Analysis

Following the completion of the confound correction workflow, RABIES also integrates several options for standard resting-state connectivity analysis: seed-based connectivity, whole-brain connectivity, group independent component analysis (ICA) and dual regression (DR).

Correlation-based analyses

  • --seed_list : Seed-based connectivity is the first analysis technique applied for the analysis of connectivity at the resting state [BZYHH95]. It consists of extracting the timecourse from an anatomical seed of interest (the mean timecourse is used in RABIES) and then measuring the correlation (Pearson’s r in RABIES) between this timecourse and every other voxel to obtain a correlation map, indicative of the ‘connectivity strength’ between the seed and every other brain regions. In RABIES, the correlation map for each provided seed is evaluated for all selected scans individually, providing scan-specific connectivity maps. Pearson’s r measures should be usually Z-transformed for most statistical applications, but since statistics are not provided within RABIES, the original Pearson’s r are provided.

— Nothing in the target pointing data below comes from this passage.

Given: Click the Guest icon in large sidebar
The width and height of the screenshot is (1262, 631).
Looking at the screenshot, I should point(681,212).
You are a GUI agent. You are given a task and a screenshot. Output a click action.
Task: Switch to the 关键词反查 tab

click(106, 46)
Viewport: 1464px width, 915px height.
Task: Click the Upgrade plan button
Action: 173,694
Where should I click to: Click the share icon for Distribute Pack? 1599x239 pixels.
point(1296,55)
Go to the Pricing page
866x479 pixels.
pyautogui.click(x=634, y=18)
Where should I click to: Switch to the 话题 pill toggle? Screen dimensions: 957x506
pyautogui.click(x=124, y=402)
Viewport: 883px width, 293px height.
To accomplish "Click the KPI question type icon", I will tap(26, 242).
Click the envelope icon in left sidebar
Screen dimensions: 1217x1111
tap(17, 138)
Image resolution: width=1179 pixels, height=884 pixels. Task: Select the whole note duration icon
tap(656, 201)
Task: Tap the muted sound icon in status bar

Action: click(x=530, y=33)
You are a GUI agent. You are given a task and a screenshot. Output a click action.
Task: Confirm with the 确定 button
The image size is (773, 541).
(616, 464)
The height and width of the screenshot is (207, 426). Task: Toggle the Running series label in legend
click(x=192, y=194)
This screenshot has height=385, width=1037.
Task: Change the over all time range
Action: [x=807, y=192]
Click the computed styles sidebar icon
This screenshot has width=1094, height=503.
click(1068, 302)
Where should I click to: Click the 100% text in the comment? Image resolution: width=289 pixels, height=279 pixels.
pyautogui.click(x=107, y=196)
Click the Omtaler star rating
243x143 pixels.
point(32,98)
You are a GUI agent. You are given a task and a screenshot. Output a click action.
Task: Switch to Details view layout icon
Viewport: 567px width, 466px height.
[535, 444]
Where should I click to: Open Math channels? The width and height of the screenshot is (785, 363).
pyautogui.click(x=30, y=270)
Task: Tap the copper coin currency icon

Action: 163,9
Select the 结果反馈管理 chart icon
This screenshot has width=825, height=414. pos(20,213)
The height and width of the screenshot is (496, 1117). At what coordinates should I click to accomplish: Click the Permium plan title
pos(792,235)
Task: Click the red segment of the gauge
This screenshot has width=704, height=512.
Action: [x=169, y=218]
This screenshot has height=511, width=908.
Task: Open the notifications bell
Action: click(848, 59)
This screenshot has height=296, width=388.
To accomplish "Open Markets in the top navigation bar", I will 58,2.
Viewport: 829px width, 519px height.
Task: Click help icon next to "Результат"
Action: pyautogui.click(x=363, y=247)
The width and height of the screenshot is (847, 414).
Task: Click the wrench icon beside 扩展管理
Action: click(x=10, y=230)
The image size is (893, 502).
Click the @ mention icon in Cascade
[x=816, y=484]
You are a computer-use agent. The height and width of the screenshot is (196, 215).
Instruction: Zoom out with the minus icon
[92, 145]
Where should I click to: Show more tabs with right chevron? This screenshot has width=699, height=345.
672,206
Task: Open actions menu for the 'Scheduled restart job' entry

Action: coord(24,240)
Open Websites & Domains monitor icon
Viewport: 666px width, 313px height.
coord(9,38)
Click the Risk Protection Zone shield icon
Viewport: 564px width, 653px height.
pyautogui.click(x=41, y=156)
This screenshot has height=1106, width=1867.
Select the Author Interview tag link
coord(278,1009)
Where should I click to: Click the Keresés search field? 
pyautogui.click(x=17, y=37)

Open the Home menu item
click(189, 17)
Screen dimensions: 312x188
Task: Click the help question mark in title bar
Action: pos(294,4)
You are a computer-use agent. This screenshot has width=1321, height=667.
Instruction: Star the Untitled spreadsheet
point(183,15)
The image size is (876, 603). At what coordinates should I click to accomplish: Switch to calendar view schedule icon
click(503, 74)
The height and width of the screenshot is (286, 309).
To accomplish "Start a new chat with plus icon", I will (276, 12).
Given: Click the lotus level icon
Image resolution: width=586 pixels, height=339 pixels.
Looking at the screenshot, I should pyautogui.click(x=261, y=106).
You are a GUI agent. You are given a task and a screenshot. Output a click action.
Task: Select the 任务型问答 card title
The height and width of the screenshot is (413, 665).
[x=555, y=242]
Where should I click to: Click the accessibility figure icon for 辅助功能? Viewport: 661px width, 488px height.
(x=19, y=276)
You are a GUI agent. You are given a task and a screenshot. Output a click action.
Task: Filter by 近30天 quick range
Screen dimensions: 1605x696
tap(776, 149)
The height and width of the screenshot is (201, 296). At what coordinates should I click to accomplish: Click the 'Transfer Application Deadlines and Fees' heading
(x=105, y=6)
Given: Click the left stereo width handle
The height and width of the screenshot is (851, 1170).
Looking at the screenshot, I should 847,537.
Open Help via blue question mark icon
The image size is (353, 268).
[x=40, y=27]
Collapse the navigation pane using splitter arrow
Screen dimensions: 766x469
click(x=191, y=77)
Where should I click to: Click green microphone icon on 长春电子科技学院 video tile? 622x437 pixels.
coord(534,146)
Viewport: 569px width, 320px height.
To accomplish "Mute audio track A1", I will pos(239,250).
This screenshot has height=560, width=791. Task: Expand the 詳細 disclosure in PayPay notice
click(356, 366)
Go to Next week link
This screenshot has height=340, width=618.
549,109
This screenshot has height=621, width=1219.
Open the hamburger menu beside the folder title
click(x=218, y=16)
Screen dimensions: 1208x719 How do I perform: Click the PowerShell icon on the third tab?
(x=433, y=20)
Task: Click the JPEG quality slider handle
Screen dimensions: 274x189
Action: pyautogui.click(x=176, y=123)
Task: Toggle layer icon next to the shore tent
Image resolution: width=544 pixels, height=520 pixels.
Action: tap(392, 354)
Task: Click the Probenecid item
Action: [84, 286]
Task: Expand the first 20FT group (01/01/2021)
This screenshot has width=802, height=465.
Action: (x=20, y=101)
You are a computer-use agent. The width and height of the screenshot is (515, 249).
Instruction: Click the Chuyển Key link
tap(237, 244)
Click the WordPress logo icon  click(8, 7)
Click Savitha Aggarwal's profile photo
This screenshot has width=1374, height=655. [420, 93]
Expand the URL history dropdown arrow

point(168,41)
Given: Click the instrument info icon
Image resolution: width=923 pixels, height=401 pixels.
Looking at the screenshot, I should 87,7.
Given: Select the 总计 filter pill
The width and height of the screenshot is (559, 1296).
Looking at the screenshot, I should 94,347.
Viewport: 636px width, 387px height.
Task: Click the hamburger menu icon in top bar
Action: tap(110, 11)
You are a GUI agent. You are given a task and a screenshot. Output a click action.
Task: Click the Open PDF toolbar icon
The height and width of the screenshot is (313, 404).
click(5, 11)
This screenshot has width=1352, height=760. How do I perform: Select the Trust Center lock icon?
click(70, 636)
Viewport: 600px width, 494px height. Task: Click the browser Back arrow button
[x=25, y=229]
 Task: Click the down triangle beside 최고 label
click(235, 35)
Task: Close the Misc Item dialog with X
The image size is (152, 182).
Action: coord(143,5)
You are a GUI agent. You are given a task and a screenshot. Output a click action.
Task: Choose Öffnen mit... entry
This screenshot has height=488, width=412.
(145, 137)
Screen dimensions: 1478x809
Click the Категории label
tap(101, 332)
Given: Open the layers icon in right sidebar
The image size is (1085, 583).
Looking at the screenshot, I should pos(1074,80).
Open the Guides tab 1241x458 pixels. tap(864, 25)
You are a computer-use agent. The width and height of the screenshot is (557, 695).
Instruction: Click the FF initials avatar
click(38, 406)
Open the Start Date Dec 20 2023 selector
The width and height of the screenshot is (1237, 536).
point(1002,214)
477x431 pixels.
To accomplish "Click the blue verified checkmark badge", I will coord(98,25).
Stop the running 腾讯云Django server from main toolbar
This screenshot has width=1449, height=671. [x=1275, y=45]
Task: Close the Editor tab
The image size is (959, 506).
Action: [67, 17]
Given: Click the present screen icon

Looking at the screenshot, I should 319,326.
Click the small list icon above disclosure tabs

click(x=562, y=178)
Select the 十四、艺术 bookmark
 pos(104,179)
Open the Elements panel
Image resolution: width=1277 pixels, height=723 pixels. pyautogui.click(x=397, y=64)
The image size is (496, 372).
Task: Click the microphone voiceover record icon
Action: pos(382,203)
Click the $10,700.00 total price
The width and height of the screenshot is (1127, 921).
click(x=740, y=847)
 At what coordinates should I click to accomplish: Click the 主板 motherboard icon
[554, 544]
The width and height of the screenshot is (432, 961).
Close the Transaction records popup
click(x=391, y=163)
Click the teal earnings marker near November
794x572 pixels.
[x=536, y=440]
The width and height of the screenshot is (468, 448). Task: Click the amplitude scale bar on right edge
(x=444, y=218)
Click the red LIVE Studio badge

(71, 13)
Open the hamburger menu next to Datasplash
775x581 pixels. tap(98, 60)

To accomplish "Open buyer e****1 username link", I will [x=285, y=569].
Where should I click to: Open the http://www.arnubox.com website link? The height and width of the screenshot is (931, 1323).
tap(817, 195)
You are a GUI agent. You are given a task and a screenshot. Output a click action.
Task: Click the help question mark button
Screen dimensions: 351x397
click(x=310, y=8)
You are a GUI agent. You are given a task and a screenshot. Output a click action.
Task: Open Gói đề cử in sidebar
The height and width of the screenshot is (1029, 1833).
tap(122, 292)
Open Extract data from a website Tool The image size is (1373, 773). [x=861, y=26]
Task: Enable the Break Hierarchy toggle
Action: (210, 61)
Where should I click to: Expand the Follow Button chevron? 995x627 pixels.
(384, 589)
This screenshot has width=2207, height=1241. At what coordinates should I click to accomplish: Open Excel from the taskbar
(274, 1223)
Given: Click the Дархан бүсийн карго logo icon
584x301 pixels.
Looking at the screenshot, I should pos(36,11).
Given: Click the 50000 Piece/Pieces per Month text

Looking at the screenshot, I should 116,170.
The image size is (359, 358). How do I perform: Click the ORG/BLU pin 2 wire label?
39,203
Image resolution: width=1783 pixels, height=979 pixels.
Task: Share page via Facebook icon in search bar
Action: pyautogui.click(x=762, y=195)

  • --FC_matrix/--ROI_type : The whole-brain connectivity matrix is an extension of the seed-based connectivity technique to encompass every brain region. That is, using the anatomical parcellation provided along with an input atlas, the seed timecourse for every parcel is first extracted, and then the cross-correlation (Pearson’s r) is measured between every region pair. The correlation values are then re-organized into a whole-brain matrix representing the ‘connectivity strength’ between every corresponding region pair. This holistic analysis approach allows the study of what has been referred to as the ‘connectome’, that is, the entire connectivity describing functional communications across the brain (as assessed through fMRI)[BMZ+10]. In RABIES, a whole-brain matrix is derived for each selected individual scan for later group analysis.

ICA-based analyses

The next two analyses rely on the spatial decomposition of BOLD timeseries using ICA, which models the data as a linear combination of independent sources. This approach is conceptually very different from the previously described correlation-based analyses, which account for a single linear relationship between regions, whereas ICA estimates simultaneous and potentially spatially-overlapping relationships. This latter feature can be particularly useful for providing further robustness to remaining confounds, which can overlap spatially and temporally with BOLD signal of interest (see example ICA outputs in sup. Fig. X).

  • --group_ICA/--dim/--melodic_random_seed : Group ICA is conducted based on FSL’s MELODIC ICA algorithm [BS04] on concatenated timeseries from a selection of (or all) scans, aligned in commonspace. Group ICA is used to identify spatial sources of covariance (components) prevalent in the dataset, among which are commonly found resting-state networks.

  • --prior_maps/--DR_ICA : Dual regression (DR) is a technique building on the group ICA algorithm which allows the modelling of previously detected group-level components back onto single scans [BMFS09, NSOngurB17]. The DR algorithm consists, as the name implies, of two consecutive linear regression steps, where components from group ICA are first regressed against an individual scan timeseries to obtain an associated timecourse for each component, and a second regression using these timecourses, again against the scan’s timeseries, allow to finally derive scan-specific spatial maps for each corresponding ICA component. These individual maps are useful for evaluating how features of resting-state networks, such as amplitude or spatial location, might differ across groups or subjects [NSOngurB17].